Cracker Barrel further argues that Congress knew that the Court would interpret Section 1981 to exclude retaliation claims because it believed courts would interpret it strictly and according to its plain language. . Cracker Barrel notes that prior to the 1991 amendment of Section 1981, the Court had a well established pattern of looking at a statute's "specific language" and not "independently search[ing] out Congress's subjective intent where the statute did not require such an effort." It argues that Congress was aware of this "analytic framework" and therefore would have inserted a specific retaliation provision into Section 1981, had it wanted to provide such relief under that section.

In contrast, Humphries argues that Section 1981 forbids any conduct, such as retaliation, that impairs the rights it grants. He contends that his termination violated Section 1981 because it was a "direct obstruction" of a right it granted, and a "reprisal for exercising that right." First, Humphries argues that Cracker Barrel's Open Door Policy was a formal employer policy and therefore part of the employment contract. §Thus, when Cracker Barrel terminated his employment for making complaints through the Open Door Policy, it violated Section 1981 because it was retaliation for the exercise of a contractual right. Second, Humphries argues that even if Section 1981 does not contain a general prohibition against retaliation, it still forbids retaliation where it is simply another form of race-based discrimination. Humphries claims that he was fired because he was a black employee who complained, not just because he complained; therefore, the alleged retaliation is unlawful.

Humphries argues that a finding that Section 1981 protects against race-based retaliation is consistent with Congressional intent and prior Court interpretations of the Thirteenth Amendment and the Civil Rights Act of 1866. He points to the Court's holding in Bailey v. Alabama, which found that the Thirteenth Amendment protects workers from reprisals for exercising their rights under the Thirteenth Amendment. He argues this holding extends to Section 1981, which Congress passed, in part, to address reprisals against former slaves who attempted to exercise their Thirteenth Amendment rights.

Humphries also notes that a substantial number of courts have held that Section 1981 includes protection against retaliation. While he concedes that the Court's decision in Patterson v. McLean Credit Union limited Section 1981's protections to conduct at the time of contract formation, Humphries contends that this decision did not otherwise limit Section 1981's preexisting protection against retaliation. The Civil Rights Act of 1991 overruled Patterson's holding, but because Congress believed that Section 1981 already protected against retaliation, there was no need for it to add explicit anti-retaliation language when it re-extended Section 1981's protections to post-formation conduct.

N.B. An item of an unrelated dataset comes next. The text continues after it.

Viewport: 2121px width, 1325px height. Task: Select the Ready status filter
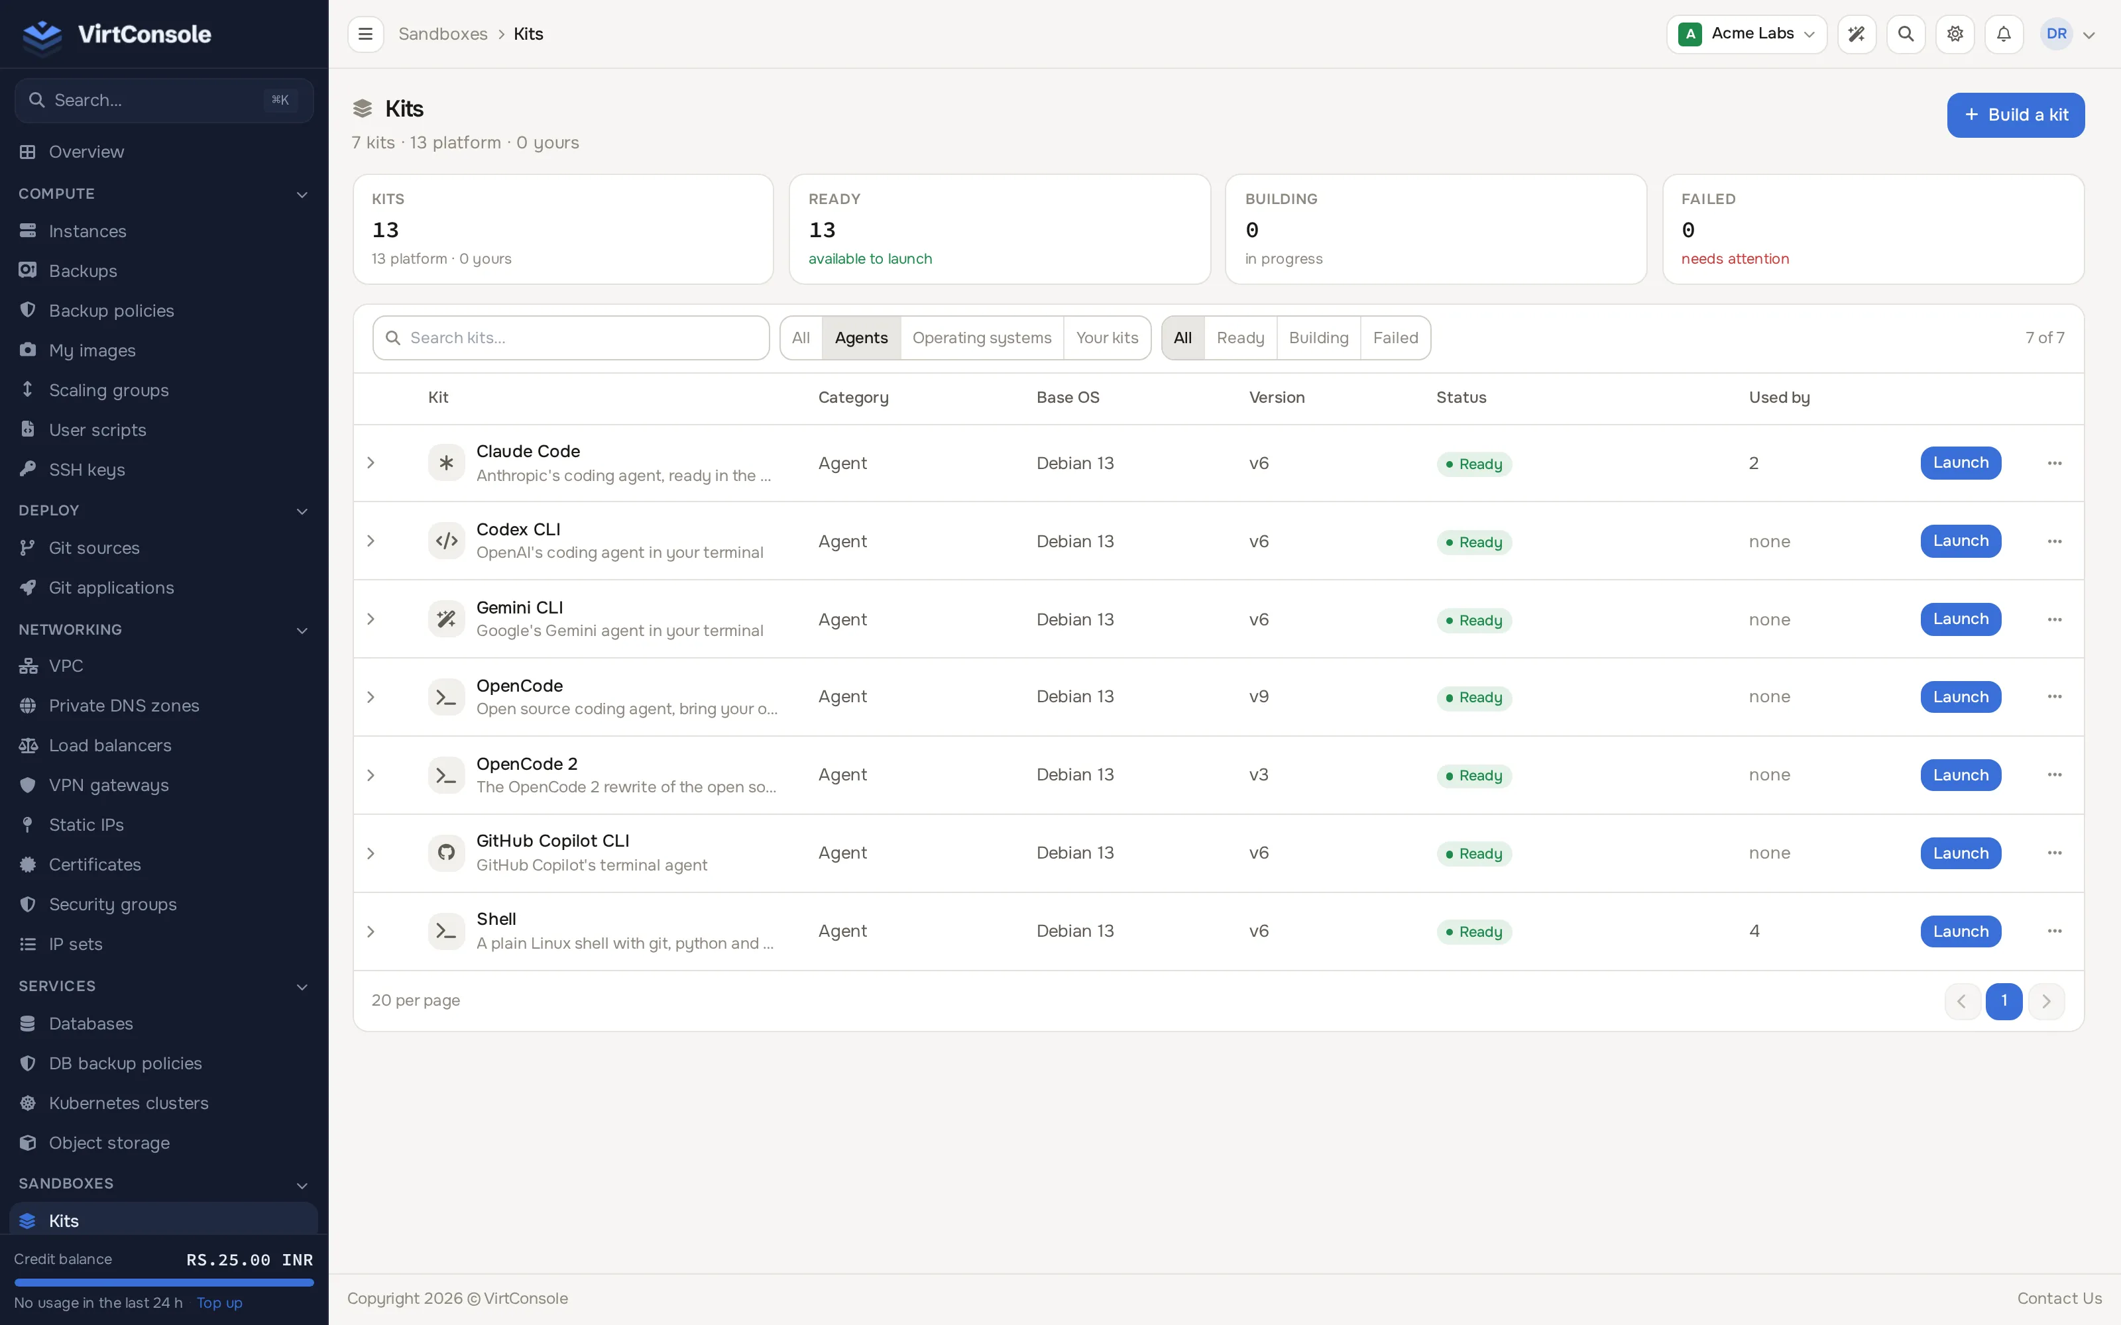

Humphries points to the Court's prior interpretation of 42 U.S.C. § 1982 ("Section 1982"), a companion statute to Section 1981 also enacted in the Civil Rights Act of 1866, in Sullivan v. Hunting Park, Inc. In Sullivan, the Court found that Section 1982's prohibition against race discrimination included a prohibition against retaliation for advocating for the rights of those protected by Section 1982. Humphries argues that Section 1981 should be given the same construction as Section 1982, because both sections were "carved from section 1 of the 1866 Act, and share the same general purpose and historical origins." He further argues that Congress has never overturned or limited the Court's holding in Sullivan, and that therefore, the holding should control.

Title VII and Section 1981

Title VII of the Civil Rights Act of 1964 ("Title VII") provides an explicit cause of action for retaliation in the workplace context. Title VII also contains procedural and administrative requirements that a complainant must satisfy before he can file a lawsuit under it. Should the Court find that Section 1981 contains a cause of action for retaliation, it will overlap and possibly conflict with these provisions of Title VII.

Cracker Barrel argues that since Title VII expressly provides a cause of action for retaliation in the employment context, Section 1981 should not be read to include retaliation. Cracker Barrel argues that the procedures required by Title VII reflect Congress's judgment regarding the balance between addressing workplace discrimination and the prompt resolution of charges of discrimination. Cracker Barrel contends that if the Court upholds the Seventh Circuit's decision, it will create a cause of action for retaliation identical to the one provided by Title VII, but without Title VII's procedural and administrative safeguards. This, it says, would contravene Congressional intent.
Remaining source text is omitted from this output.